Here is how it will work for n threads:

  • The number of lines (let's call it l) will be divided into n chunks. The goal is to give l/n lines to each thread.
  • A MPSC (multiple producers single consumer) channel will be created.
  • Each thread will compute the statistics on the lines it got and will put the map containing the result on the channel.
  • The main thread will aggregate the various statistics into a single map and return it.

We will use scoped threads to alleviate lifetime constraints.

Creating the parallel version

Exercise 2.a: Create a function with the following signature which uses up to n threads to compute the number of occurrences of each characters:

fn count_chars_parallel<S: AsRef<str> + Sync>(input: &[S], n: usize) ->
    HashMap<char, usize>

You will notice that we have an extra constraint on S: since objects of type S will b referenced from other threads (the one we will be creating), it must be Sync in addition to being AsRef<str>.

Breakdown of the count_chars_parallel() function

This function must do the following things, in order.

First it must create a (tx, rx) pair corresponding to a MPSC channel.

It must then create a scope in which new threads will be spawned.

For each chunk of size n or less (for the last chunk):

  • tx must be cloned into a new variable that will be captured by the new thread;
  • a new thread should be spawned from the current scope, capturing tx and the current chunk.

This thread will compute the characters' occurrences (using count_chars()) and send the result on the MPSC channel using its captured tx clone.

It is now time to close the thread scope and to concentrate on receiving data from the spawned threads.

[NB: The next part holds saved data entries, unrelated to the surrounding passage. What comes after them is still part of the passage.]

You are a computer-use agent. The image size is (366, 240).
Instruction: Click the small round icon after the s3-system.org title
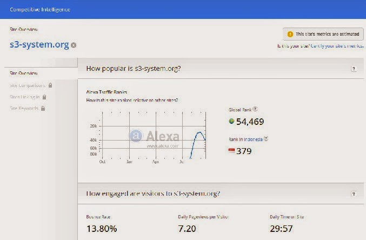coord(74,45)
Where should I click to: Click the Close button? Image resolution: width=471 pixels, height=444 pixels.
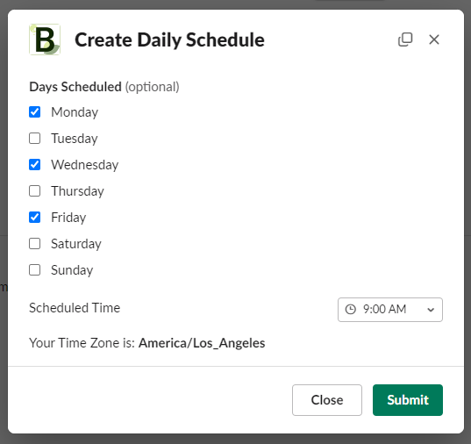click(x=327, y=400)
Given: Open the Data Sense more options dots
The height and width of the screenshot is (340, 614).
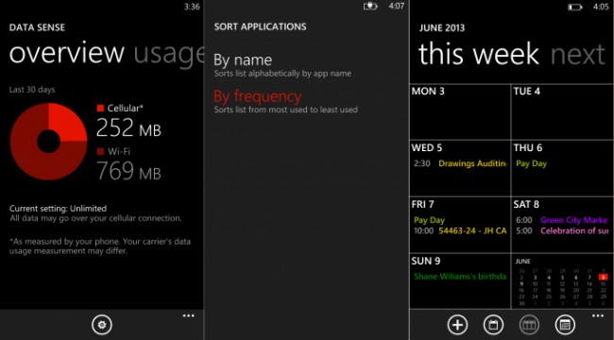Looking at the screenshot, I should click(x=188, y=315).
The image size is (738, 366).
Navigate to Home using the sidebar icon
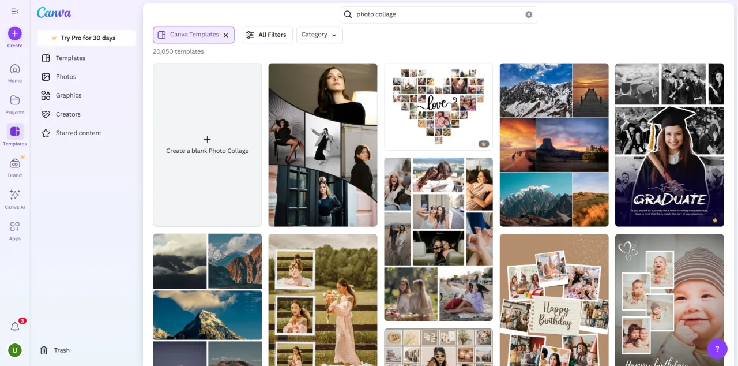(x=14, y=71)
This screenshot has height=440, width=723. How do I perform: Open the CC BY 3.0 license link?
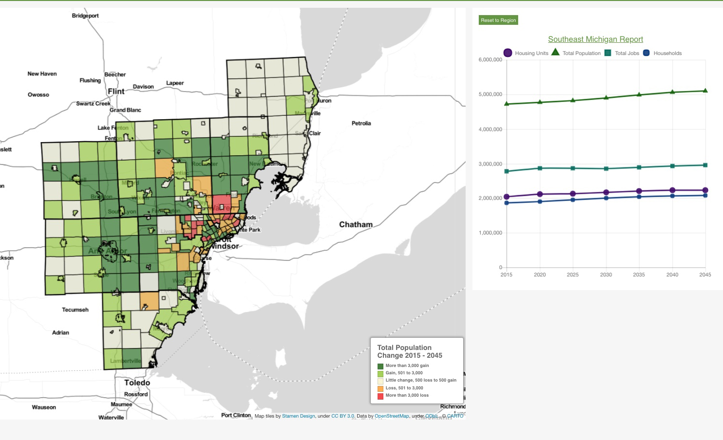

Since we are after the thread::scope() call, at this stage we know that all analysis have been sent on the MPSC channel.

How does the reception part work?

  • rx.recv() will wait until data is available. As long as there is data available on the channel, it will return Ok(some_data).
  • If all senders are dead (tx and all its clones have been dropped) and all data has been read, rx.recv() will return Err(…).

At this stage, all threads have terminated their work. We can read data from the MPSC channel through rx: we will get a bunch of Ok(…) containing data from the threads, then Err(…) saying that everything has terminated. Right? No… We have to get rid of the tx variable which is still present. We have cloned it each time we have created a thread, but since tx still exists the use of the channel is never considered complete.

How do we get rid of tx? std::mem::drop(tx) is intended for that usage.

Now that we have done that, we can collect every map which comes from the MPSC channel. Since you already know how to do that, let us share the code to build the aggregated hash map and save some time:

    let mut freq = HashMap::default();
    while let Ok(fr) = rx.recv() {
        for (c, n) in fr {
            *freq.entry(c).or_default() += n;

Returning freq is the last thing to do.

Calling the parallel version

Exercise 2.b: Update your main() function so that it uses count_chars_parallel() with, for example, 4 threads, so that it processes Moby Dick text faster.